● **Reading text**:

###

For the earlier portion of the present volume an older work of the Author's, now out
of print, entitled German Society at the Close of the Middle Ages, has been largely
drawn upon. Reference, as will be seen, has also been made in the course of the
present work to two other writings from the same pen which are still to be had for
those desirous of fuller information on their respective subjects, viz. The Peasants'

War and The Rise and Fall of the Anabaptists (Messrs. George Allen & Unwin).



[7]
German Culture Past and Present

INTRODUCTORYToC

The close of the fifteenth century had left the whole structure of mediæval Europe
to all appearance intact. Statesmen and writers like Philip de Commines had
apparently as little suspicion that the state of things they saw around them, in which
they had grown up and of which they were representatives, was ever destined to pass
away, as others in their turn have since had. Society was organized on the feudal
hierarchy of status. In the first place, a noble class, spiritual and temporal, was
opposed to a peasantry either wholly servile or but nominally free. In addition to this
opposition of noble and peasant there was that of the township, which, in its corporate
capacity, stood in the relation of lord to the surrounding peasantry.
The township in Germany was of two [8]kinds—first of all, there was the township
that was "free of the Empire," that is, that held nominally from the Emperor himself
(Reichstadt), and secondly, there was the township that was under the domination of
an intermediate lord. The economic basis of the whole was still land; the status of a
man or of a corporation was determined by the mode in which they held their land.
"No land without a lord" was the principle of mediæval polity; just as "money has no
master" is the basis of the modern world with its self-made men. Every distinction of
rank in the feudal system was still denoted for the most part by a special costume. It
was a world of knights in armour, of ecclesiastics in vestments and stoles, of lawyers
in robes, of princes in silk and velvet and cloth of gold, and of peasants in laced shoe,
brown cloak, and cloth hat.
But although the whole feudal organization was outwardly intact, the thinker who

was watching the signs of the times would not have been long in arriving at the
conclusion that feudalism was "played out," that the whole fabric of mediæval
civilization was becoming dry and withered, and had either already begun to
disintegrate or was on the eve of doing so. Causes of change had within the past half-
century been working underneath the surface of social life, and were rapidly
undermining the [9]whole structure. The growing use of firearms in war; the rapid
multiplication of printed books; the spread of the new learning after the taking of
Constantinople in 1453, and the subsequent diffusion of Greek teachers throughout
Europe; the surely and steadily increasing communication with the new world, and the
consequent increase of the precious metals; and, last but not least, Vasco da Gama's
discovery of the new trade route from the East by way of the Cape—all these were
indications of the fact that the death-knell of the old order of things had struck.

###

● **Items**:
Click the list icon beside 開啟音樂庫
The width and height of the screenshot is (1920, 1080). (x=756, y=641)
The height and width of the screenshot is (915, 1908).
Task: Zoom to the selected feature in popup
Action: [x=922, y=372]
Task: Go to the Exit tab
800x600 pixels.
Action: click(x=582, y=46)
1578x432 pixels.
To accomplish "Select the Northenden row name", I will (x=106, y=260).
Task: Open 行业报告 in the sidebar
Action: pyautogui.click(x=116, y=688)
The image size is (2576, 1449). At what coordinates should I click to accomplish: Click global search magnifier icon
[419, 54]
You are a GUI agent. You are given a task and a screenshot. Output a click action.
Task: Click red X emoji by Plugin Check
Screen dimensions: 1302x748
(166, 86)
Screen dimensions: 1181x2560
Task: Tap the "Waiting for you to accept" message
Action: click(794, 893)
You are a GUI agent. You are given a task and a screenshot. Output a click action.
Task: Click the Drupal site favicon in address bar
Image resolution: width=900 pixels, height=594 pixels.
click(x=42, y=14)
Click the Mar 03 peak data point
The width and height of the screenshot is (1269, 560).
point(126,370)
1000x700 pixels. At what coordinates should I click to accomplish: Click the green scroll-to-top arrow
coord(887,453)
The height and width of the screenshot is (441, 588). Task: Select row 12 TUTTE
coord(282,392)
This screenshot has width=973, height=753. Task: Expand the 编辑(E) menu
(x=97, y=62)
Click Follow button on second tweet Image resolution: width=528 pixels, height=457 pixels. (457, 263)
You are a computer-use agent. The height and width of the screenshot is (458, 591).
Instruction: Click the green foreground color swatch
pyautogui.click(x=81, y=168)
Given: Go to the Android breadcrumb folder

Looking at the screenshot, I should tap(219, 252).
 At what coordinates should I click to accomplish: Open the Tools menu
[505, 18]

###

● **Requests**:
1 - Set down, word for word, the part of the text on medieval Germany between "INTRODUCTORYToC" and "the surrounding peasantry.", inclusive.
2 - Answer these from the text on medieval Germany:
(a) In what year does it say Constantinople was taken?
(b) What principle of medieval polity does it quote?
(c) What three items of dress does it give for peasants?

● **Final results**:
1 -
INTRODUCTORYToC

The close of the fifteenth century had left the whole structure of mediæval Europe
to all appearance intact. Statesmen and writers like Philip de Commines had
apparently as little suspicion that the state of things they saw around them, in which
they had grown up and of which they were representatives, was ever destined to pass
away, as others in their turn have since had. Society was organized on the feudal
hierarchy of status. In the first place, a noble class, spiritual and temporal, was
opposed to a peasantry either wholly servile or but nominally free. In addition to this
opposition of noble and peasant there was that of the township, which, in its corporate
capacity, stood in the relation of lord to the surrounding peasantry.

2 -
(a) 1453
(b) "No land without a lord"
(c) Laced shoe, brown cloak, and cloth hat